Para María ha sido un proceso “muy doloroso” porque “además de preguntarme en qué me equivoqué como mamá, Diego sufre de un síndrome de Sjögren más una artritis seronegativa y una vitritis bilateral, comprobada por historia clínica”. Tres enfermedades que le dificultan la digestión y la ingesta de comida, le producen dolor articular, úlceras y lesiones en la piel y le impiden ver bien.

Unos padecimientos que requieren una atención médica especializada que el centro penitenciario no le ha proveído, según su mamá.
“Yo alguna vez solicité una cita médica para Diego. No sólo tenía que pedirla y llevar la constancia a La Picota con casi 15 días de anticipación, sino que además debía estar sujeta al cronograma de traslados que el Inpec tiene y si hay gasolina para llevarlo”. Agrega que en la primera ocasión que intentó conseguirle un chequeo general a su hijo, un guardia le dijo “colabórame que yo te colaboro y la gasolina cuesta más o menos $400.000”.

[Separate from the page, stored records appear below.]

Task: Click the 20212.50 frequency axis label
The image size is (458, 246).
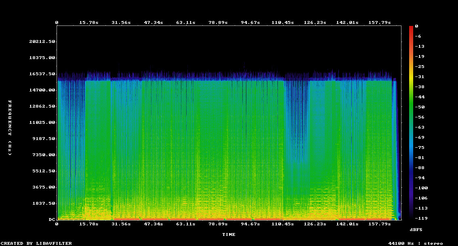Action: pyautogui.click(x=42, y=42)
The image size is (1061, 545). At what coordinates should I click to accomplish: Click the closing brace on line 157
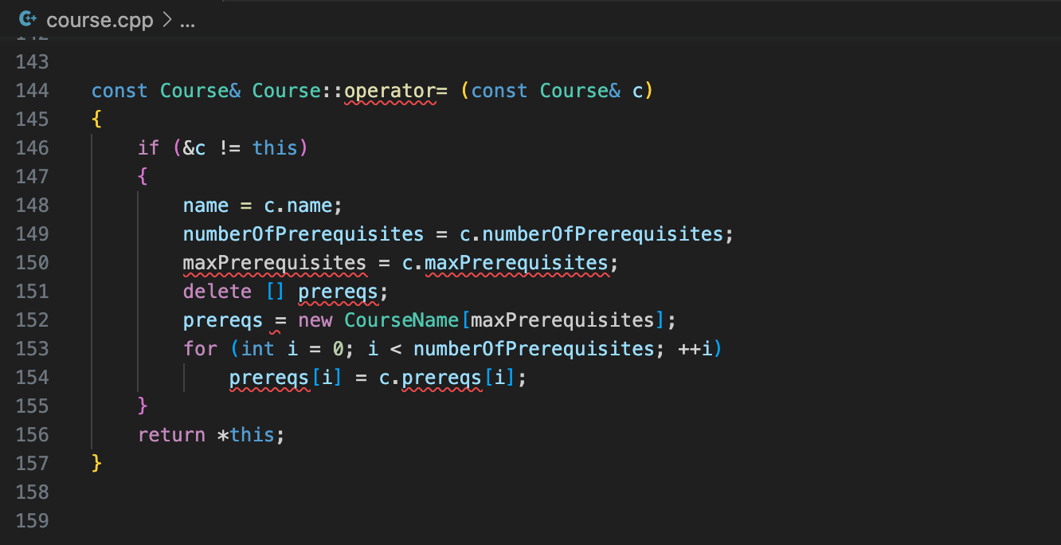click(96, 463)
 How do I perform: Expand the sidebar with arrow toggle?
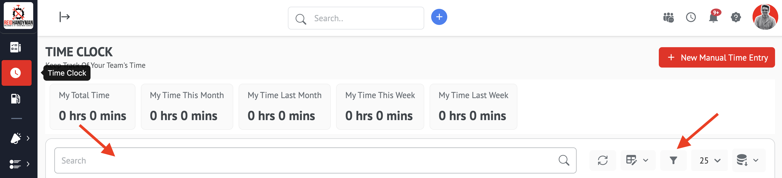pyautogui.click(x=64, y=17)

Algo que, confiesa, la dejó sin palabras. Como se negó a participar en esta especie de soborno, Diego no ha recibido atención médica en seis meses, que es de cuando data la primera solicitud.
A María también le preocupa la situación económica por la que pasa, pues afirma que mantener a Diego en La Picota es un gasto mensual más grande que tenerlo en la universidad. Cualquier comodidad mínima en la cárcel tiene su precio. “En diciembre pudimos pagar por el derecho a dormir en el piso: $180.000 por poder dormir con otras tres personas en la misma celda de 2×2. Sólo ese mes le giramos alrededor de $600.000”.

Dinero que, como es evidente, no se consigna al Inpec sino a una cuenta particular de quienes manejan el negocio en las prisiones.
Por ahora María se preocupa por el bienestar de su hijo y el futuro que le espera. Sueña con que Diego pueda salir de 30 años “lo más pronto posible”, porque sabe que en la cárcel “esa tal resocialización no existe”.

Se pregunta, con un poco de tristeza “dónde está el estudio, dónde está el acceso a la cultura si cuando uno lleva un periódico se lo quitan y se lo botan. Una vez yo llevé la Bruja de Portobello y me dijo el funcionario del Inpec, no lo puede entrar porque eso es un libro de brujería”.
María se acostumbró a vivir con el miedo de su hijo. Sabe que las represalias existen y eso la lleva a no querer hablar, a pagar lo que le piden y a obedecer.

“Uno qué se va a quejar si hay retaliaciones, uno se tiene que quedar callado, sencillamente es eso”, confiesa. El domingo tendrá que volver a La Picota y tratar por todos los medios que los guardias del Inpec no la insulten a la entrada y no le boten la comida que lleva para Diego.